→ Task instructions
Repeat every line of the entries below word for word, leaving out the pictures.

[Rows showing where targets appear]
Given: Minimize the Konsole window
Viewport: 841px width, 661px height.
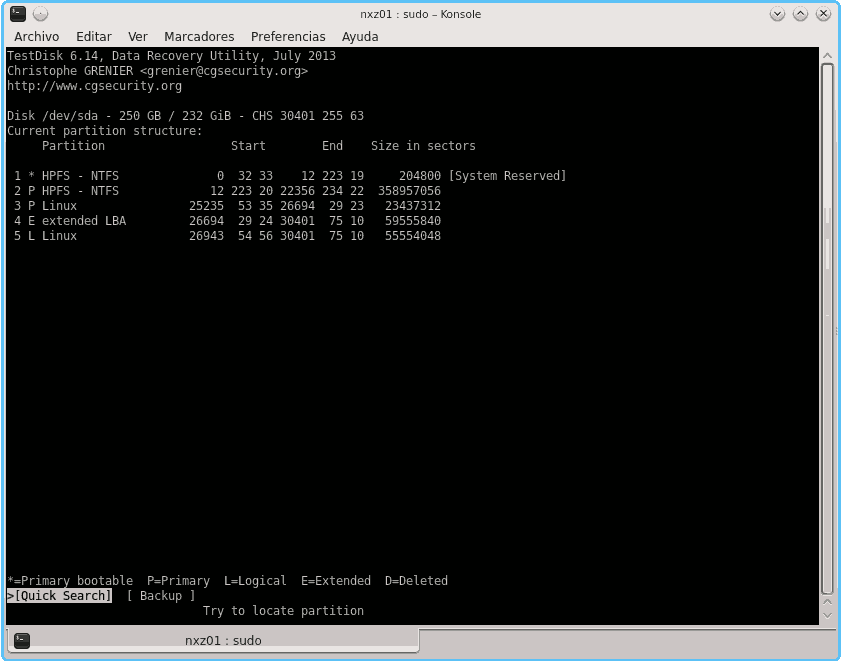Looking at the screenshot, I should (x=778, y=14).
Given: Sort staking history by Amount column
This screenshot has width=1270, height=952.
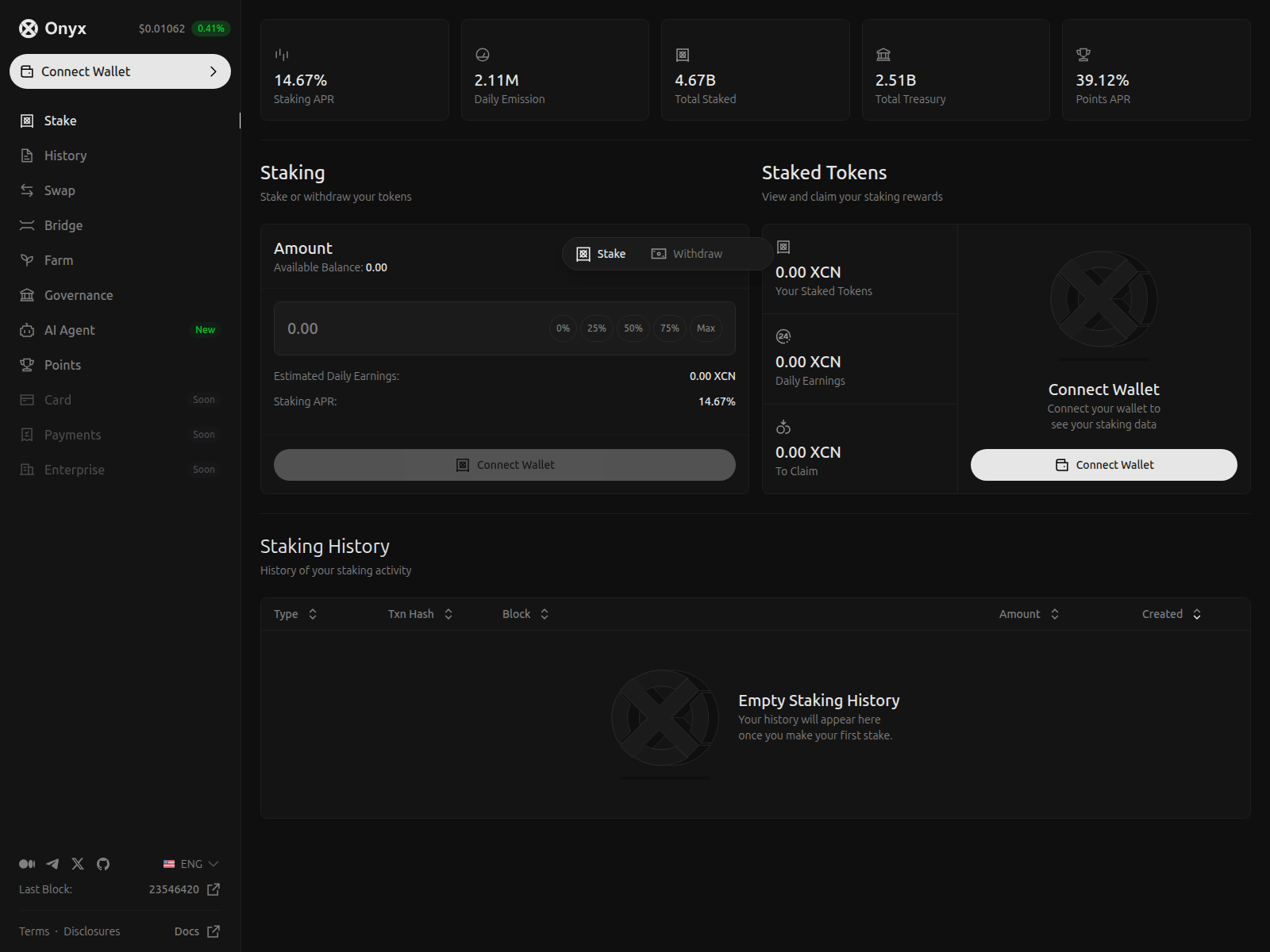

→ Task response
Given: Minimize the Konsole window
Viewport: 841px width, 661px height.
Looking at the screenshot, I should (x=778, y=14).
Given: Sort staking history by Amount column
This screenshot has width=1270, height=952.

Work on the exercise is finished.